A blog devoted to professional aspects of design
and engineering applied to the art of fine woodworking.


August 13, 2013

Translating Experience

I seem to often translate experience from one familiar field to another. My recent experience with this in the last few weeks was in assembling a new jointer and table saw.

A few years ago when the economy took its downturn, I built a few bicycles in the workshop mainly to keep myself productively occupied with something else other than woodworking. It was a great opportunity to transfer mechanical skill to bicycle building, and it was something new to me. I spent a lot of time learning about new parts, their names, what they did, and the special tools required to mount and adjust them on a bicycle frame. I developed skills needed to get everything mounted, aligned, and adjusted correctly.

The assembly and alignment of woodworking equipment had never been something that I took as seriously as bicycle assembly. I think a lot of woodworkers are like this because our skill set is woodworking and not necessarily the mechanical aspects of machinery. We are also more interested in putting a new machine to use than we are in its assembly.
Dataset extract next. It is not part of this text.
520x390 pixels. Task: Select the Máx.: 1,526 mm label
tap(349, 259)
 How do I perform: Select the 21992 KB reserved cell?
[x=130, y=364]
I had thought that the brief time I spent building bicycles left me with a healthy hobby, but not much beyond that until I started to assemble the new jointer and table saw where I began to notice how uncharacteristically meticulous I was about each stage of their respective assembly. That does not mean that my work is now better for it, but it does mean that I have a better understanding of what a machine can bring to the process of building by better understanding how it achieves accuracy and operation.